--- Texto mostrado ---

Cuatro de las mejores películas que vi en mi estadía en Mar del Plata comparten un autor: se trata de los cuatro mediometrajes del documentalista bielorruso Sergei Loznitsa, incluidos en la sección Ventana Documental. En todos los casos se exponen realidades a la distancia, se respeta lo que se observa, se lo deja respirar en pantalla; en cada uno el realizador parece decirnos "ahí están ellos, mírenlos" (sus títulos –Paisaje, Retrato– son esclarecedores). Sean pasajeros en trance en Train Stop, la vida de hombres y máquinas en Factory o las texturas de un puñado de trabajadores rurales en Portrait, Loznitsa se mantiene fiel a su apuesta: no hay personajes, no hay diálogos, no se generan tensiones, no hay narración; en fin, no pasa nada. ¿O sí? Planos fijos (muchos), pocos movimientos –Landscape es la excepción con sus cadenciosos e interminables travellings–; el amigo bielorruso parece devolver al cine a sus comienzos. Sus planos remiten a los de Lumière, a la naturaleza primera del registro fílmico: acá enfrente hay algo, mirémoslo (lo humano es paisaje y el paisaje es humano). En este silencioso dejar-ser a lo que documenta, el documentalista lo respeta en su ambigüedad inherente, deja que surjan las grietas desde donde el espectador puede ingresar y cuestionar la materia.

--- Datos ---

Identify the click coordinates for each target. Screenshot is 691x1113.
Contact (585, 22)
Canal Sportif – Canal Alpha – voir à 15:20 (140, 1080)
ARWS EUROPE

---

Tarea a realizar → ¿En qué sección se incluyeron los cuatro mediometrajes de Sergei Loznitsa, según el texto sobre su obra documental?

Resultado del ejercicio → En la sección Ventana Documental.